According to authorities, the suspect in Monday’s deadly killing at a tiny, private Christian school in Nashville, Tennessee, lawfully bought seven firearms from five separate local gun shops and concealed some of those weapons at home.
The Covenant School assault killed three minors and three adults. On Tuesday, Nashville police revealed stunning body camera video from two officers who shot at the culprit, named 28-year-old Audrey Hale.
The police are seen entering the school, following the sound of gunshots to the second floor, and apprehending the culprit in a foyer area on the second level. The footage shows police Rex Engelbert, a four-year veteran, and Michael Collazo, a nine-year veteran, shooting at the subject after an officer yelled “reloading.”
According to authorities, Hale was struck and killed about 14 minutes after the original 911 contact.
While the Covenant School was most likely targeted, Metropolitan Nashville Police Chief John Drake stated that the “students were randomly targeted.”
According to authorities, the perpetrator was equipped at the school with two assault-style firearms, a pistol, and “significant ammunition.”
According to the chief, Hale, who resided in Nashville, lawfully bought seven firearms from five separate local gun shops.
Drake stated that Hale was under “doctor’s care for an emotional disorder,” and that Hale’s parents “were under the impression that was when she sold the one weapon” they thought Hale possessed.
“She had been hiding several weapons within the house,” Drake revealed.
Drake stated that Hale was carrying a red suitcase when she left the house on Monday morning. According to Drake, Hale’s mother inquired about what was inside but was “dismissed.”
“She didn’t look in the bag because she didn’t know her daughter had any weapons at the time,” Drake said.
According to officers, Hale reportedly fired through a closed entrance on the exterior of the school to obtain access. The perpetrator shot at police vehicles from a second-floor window as officers arrived, according to police.
Evelyn Dieckhaus, Hallie Scruggs, and William Kinney, all 9 years old, were recognized as the murdered children by authorities. Cynthia Peak, 61, a replacement teacher, Mike Hill, 61, and Katherine Koonce, 60, the school’s principal, were named as the adult fatalities.
Drake stated that the deceased was discovered in various places. Hill was hit when the gunman fired bullets through the glass door to gain entry, according to Drake, and Koonce’s corpse was found in a corridor.
According to officers, investigators investigated Hale’s house and confiscated “a sawed-off shotgun, a second shotgun, and other evidence.”
“We do have writings and a book that we consider to be a manifesto,” the police superintendent said on ABC’s “Good Morning America.” “We do have a map of the school with diagrams of how she would enter and proceed to take on potential victims.”
“As of now, we have not been able to determine a motive,” the superintendent said. “The investigation is still very much ongoing.”
There is also “some speculation that the shooter did reach out to maybe a friend or some other people, but that’s unconfirmed as of right now,” Drake said.
“As soon as we learn more, we’ll keep putting the facts out there,” he continued.
Drake informed reporters on Monday that the subject was female and described as transsexual, but he did not quickly provide any additional information. A police spokeswoman subsequently told ABC News that the suspect was designated female at birth, but she referred to a social media account associated with the accused gunman that used the pronouns he/him.
According to authorities, the Covenant School, which serves infants through sixth grade, does not have a school security officer. There are approximately 209 pupils and 40 to 50 faculty and staff employees.
The Covenant School said in a statement published Monday night that its community is “heartbroken.”
“We are in shock and grieving tremendous loss as a result of the terror that shattered our church and school,” the school said. “We are focused on loving our students, families, faculty, and staff while also beginning the healing process.”

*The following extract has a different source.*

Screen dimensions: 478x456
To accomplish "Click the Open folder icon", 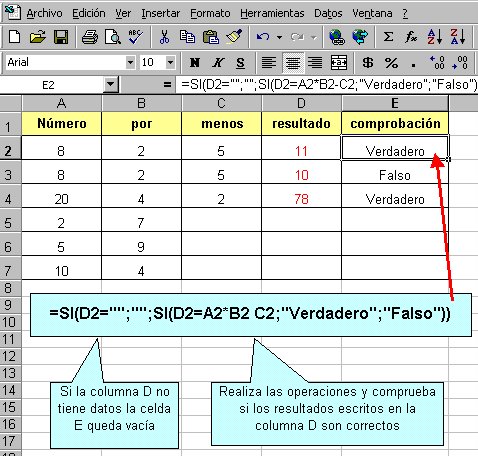I will point(37,37).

“There’s nothing more heartbreaking than responding to a child,” Nashville Fire Chief William Swann explained to ABC News’ “GMA3.” “That moment transforms everything for you because we can all relate to its innocence.”

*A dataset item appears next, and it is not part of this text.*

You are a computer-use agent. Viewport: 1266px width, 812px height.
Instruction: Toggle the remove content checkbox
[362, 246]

President Joe Biden described the killing as “a family’s worst nightmare” on Monday.
Karine Jean-Pierre, White House press assistant, emphasized that Congress must move on gun reform.
“We need courage from congressional Republicans,” she told ABC News’ “GMA3” on Tuesday. “What do you tell those parents?” What do you say to those people’s families? You can’t tell them, ‘There’s nothing else we can do.’ That is not their role as lawmakers.”
The “majority of Americans want common sense gun safety laws, including a ban on assault weapons.” “These are war weapons,” she explained. “The president has contributed.” Congress must play their role.”